By Mark HadleyMonday 30 Apr 2012TV and StreamingReading Time: 3 minutes
Persons of Interest
Rating: M
Distributor: Nine Network
Release Date: Sundays, 9:30 PM
Persons of Interest is a runaway success in the United States that is yet to find its feet with Australian viewers. Certainly its timeslot and sci-fi premise have worked against it. But could the rest of the reason lie in a lack interest in persons with a strong moral code?

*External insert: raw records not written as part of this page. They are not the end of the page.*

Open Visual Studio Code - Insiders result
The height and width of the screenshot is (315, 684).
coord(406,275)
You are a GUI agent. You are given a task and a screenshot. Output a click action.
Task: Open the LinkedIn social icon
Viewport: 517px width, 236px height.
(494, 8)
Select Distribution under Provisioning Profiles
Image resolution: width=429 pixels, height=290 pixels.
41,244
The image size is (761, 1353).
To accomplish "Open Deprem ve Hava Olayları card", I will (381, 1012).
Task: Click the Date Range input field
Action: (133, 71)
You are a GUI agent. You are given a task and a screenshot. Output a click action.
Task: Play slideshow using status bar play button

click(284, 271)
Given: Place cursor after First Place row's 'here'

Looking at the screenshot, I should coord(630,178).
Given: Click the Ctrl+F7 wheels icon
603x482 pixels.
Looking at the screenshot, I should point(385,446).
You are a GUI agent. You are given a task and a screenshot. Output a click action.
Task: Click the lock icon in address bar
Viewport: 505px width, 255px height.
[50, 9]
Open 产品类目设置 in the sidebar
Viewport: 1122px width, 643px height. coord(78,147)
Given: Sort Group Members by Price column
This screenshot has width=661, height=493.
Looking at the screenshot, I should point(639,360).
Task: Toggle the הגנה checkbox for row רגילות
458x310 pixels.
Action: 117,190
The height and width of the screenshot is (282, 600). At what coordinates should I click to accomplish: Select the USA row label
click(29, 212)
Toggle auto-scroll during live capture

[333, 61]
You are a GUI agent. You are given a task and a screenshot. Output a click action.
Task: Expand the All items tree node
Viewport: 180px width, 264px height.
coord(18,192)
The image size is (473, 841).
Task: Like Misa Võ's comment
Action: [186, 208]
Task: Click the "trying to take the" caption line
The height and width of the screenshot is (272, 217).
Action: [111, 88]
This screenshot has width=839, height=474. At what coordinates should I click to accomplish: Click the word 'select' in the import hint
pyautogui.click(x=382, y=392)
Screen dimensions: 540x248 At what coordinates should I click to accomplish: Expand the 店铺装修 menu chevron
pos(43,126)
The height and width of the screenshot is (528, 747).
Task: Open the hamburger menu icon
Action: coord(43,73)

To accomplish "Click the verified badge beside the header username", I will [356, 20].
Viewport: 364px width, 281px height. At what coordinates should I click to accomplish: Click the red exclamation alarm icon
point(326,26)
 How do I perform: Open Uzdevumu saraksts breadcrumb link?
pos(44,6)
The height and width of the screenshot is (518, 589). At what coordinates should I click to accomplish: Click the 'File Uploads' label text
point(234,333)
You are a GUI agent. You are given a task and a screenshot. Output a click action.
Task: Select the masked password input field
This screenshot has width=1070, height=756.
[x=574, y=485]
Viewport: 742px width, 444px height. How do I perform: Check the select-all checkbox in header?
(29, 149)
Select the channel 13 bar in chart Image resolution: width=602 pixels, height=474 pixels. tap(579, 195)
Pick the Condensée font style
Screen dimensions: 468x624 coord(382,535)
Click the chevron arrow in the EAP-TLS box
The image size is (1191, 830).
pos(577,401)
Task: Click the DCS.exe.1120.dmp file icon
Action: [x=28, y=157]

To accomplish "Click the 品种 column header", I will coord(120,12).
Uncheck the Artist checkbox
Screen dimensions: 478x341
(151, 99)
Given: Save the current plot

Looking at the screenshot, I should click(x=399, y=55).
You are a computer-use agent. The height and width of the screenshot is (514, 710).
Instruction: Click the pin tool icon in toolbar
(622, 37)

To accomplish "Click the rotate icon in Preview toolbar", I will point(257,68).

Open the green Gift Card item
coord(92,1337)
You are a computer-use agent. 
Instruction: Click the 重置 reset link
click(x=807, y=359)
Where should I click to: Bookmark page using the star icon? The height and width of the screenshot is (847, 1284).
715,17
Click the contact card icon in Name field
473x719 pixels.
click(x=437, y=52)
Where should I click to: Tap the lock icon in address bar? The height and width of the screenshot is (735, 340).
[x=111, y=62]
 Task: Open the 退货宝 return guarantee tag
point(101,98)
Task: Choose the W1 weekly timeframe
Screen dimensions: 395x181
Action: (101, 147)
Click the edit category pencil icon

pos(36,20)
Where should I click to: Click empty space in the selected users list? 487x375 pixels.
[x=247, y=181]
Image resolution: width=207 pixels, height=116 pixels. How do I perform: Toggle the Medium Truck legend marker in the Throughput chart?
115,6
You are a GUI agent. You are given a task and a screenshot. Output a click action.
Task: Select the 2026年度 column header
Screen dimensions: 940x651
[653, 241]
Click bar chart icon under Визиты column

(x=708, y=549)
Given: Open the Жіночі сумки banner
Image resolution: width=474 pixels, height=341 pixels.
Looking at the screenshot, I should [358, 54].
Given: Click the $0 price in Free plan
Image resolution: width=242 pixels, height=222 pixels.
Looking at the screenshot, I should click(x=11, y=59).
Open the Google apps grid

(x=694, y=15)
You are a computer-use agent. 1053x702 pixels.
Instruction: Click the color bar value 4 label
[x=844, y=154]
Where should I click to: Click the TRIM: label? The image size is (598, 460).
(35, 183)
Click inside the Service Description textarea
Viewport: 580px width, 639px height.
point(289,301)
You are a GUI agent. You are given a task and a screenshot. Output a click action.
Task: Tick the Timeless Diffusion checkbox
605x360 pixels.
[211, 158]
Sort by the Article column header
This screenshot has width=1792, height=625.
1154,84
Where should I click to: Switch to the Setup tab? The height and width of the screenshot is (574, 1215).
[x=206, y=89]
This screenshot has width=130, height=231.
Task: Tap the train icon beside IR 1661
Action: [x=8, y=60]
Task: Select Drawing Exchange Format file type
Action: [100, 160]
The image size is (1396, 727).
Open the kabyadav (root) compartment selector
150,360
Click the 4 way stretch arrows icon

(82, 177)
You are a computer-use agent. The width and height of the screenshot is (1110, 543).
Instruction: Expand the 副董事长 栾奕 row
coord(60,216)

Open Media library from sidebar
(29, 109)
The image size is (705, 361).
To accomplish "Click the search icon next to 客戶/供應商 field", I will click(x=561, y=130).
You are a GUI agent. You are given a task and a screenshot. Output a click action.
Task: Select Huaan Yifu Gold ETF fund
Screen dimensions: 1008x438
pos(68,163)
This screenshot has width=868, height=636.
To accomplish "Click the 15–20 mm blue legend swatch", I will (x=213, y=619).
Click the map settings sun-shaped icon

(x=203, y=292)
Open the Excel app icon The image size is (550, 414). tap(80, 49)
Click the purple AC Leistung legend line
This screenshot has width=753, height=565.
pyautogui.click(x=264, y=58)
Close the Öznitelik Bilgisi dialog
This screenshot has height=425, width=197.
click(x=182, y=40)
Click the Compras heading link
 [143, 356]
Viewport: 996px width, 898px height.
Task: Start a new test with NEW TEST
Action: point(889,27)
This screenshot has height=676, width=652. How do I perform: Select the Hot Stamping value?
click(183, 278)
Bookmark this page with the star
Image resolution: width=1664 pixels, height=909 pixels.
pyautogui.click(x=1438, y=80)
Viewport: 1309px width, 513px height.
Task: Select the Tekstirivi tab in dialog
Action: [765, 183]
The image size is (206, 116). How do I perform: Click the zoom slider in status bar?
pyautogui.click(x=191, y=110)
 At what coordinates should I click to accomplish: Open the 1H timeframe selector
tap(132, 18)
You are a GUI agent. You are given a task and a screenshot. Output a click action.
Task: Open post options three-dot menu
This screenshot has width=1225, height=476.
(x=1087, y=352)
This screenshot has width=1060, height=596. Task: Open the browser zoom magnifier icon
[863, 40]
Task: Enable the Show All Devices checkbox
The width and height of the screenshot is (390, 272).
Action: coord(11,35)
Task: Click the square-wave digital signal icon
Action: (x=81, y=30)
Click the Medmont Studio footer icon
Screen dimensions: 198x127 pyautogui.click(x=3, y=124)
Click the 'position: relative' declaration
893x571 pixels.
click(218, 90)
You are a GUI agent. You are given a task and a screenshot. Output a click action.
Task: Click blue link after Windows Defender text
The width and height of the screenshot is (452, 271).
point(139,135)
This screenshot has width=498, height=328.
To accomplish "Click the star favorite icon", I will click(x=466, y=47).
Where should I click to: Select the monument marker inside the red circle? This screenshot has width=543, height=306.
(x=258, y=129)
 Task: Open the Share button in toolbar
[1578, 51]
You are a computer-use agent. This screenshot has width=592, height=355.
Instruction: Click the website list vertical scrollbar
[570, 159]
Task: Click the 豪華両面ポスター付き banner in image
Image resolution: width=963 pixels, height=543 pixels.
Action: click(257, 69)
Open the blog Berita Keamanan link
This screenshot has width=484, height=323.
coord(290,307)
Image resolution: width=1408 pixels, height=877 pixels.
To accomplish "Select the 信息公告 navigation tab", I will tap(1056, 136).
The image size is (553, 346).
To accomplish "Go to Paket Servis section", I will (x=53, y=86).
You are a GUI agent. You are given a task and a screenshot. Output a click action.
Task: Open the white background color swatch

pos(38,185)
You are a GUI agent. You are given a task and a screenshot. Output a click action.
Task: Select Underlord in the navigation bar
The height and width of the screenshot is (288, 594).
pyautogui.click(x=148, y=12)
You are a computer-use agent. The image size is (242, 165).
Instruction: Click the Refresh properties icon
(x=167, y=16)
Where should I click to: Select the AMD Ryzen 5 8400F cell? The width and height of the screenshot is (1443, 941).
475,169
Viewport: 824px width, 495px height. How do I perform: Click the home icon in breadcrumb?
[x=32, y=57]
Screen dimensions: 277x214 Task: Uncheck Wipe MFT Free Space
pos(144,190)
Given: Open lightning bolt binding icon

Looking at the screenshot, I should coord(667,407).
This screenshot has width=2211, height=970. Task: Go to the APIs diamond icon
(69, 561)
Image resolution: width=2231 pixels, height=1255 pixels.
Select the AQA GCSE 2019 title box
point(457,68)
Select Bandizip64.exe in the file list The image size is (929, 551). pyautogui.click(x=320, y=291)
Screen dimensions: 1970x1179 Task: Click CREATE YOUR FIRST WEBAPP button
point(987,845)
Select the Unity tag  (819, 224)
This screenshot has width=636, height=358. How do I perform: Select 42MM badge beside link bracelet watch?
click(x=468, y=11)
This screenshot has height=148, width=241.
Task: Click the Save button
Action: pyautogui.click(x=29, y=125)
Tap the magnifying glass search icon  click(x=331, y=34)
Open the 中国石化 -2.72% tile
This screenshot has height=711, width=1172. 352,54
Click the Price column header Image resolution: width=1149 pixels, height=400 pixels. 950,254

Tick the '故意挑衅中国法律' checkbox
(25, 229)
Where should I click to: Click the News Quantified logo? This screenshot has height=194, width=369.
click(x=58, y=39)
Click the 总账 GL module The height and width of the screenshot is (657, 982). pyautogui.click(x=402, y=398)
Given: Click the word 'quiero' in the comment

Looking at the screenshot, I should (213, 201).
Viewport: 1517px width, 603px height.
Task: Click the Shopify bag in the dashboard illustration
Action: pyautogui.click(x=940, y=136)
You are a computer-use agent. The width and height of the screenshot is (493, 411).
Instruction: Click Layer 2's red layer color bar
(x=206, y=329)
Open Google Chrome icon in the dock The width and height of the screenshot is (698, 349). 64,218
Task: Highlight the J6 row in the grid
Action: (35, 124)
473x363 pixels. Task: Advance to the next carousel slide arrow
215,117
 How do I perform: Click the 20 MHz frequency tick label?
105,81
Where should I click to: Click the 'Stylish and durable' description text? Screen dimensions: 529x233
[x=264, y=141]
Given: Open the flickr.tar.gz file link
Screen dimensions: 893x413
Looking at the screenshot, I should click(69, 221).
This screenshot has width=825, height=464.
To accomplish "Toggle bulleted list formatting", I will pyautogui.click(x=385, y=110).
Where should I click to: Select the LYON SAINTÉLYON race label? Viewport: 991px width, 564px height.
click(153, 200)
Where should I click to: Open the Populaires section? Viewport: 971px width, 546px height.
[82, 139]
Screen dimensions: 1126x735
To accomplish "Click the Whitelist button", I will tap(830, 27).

Person of Interest heralds the return of Michael Emerson to the small screen. You may remember him as the creepy and conflicted Ben Linus from the hit TV series Lost. Now he’s playing the equally bug-eyed Harold Finch, a billionaire software designer who’s discovered a higher calling through tragedy. He’s designed a brilliant piece of surveillance software that analyses the data from every camera and system available to law enforcement. But a shadowy event in his past results in the death of his business partner, and Finch becomes determined to spare people that level of personal loss:
“You are being watched. The government has a secret system: a machine that spies on you every hour of every day. I know because I built it. I designed the machine to detect acts of terror, but it sees everything. Violent crimes involving ordinary people, people like you. Crimes the government considered irrelevant. They wouldn’t act, so I decided I would.”
Finch, now presumed dead, teams up with an equally deceased-but-alive former Green Beret and CIA operative who goes by the name of John Reese (Jim Caviezel). Reese is the muscle that responds to Finch’s mind. When the genius detects a crime about to take place, he points Reese in the right direction. The only problem is that the data is restricted to telling them the names of the people involved. It cannot identify who is the victim and who the perpetrator.
The idea that we are being watched by authorities with God-like perspective is as old as George Orwell’s 1984 and as young as the Wachowski brothers’ The Matrix. What Finch and Reese are supposed to provide is the missing moral element: a promise that the powers that be are operating in the best interests of the observed:
Reese: Bad things happen to people every day. You can’t stop them.
Finch: What if you could?
But virtual omniscience is a long way from the omnipotence our heroes require to make good that promise. They discover episode after episode that bad people don’t always wear black hats, and even if they can be identified, finding a punishment that suits the crime isn’t as easy as it sounds. And of course their own bending of the law rarely comes into consideration.
American audiences repay justice dramas with high ratings that don’t seem to be reflected on Australian shores. Their national sense of righteousness has become proverbial over here. However our preference seems to be for characters whose misdeeds go unobserved or unjudged because they’re balanced by a basically good nature. The idea that our every action is being recorded and weighed dispassionately may not be a relaxing storyline. In fact, it is my experience talking to non-Christians that the idea God has the knowledge, power and determination to punish every rebellion is the single-most objectionable facet of Biblical Christianity. Strange how we long for justice when we’re wronged, just not when we’re in the wrong.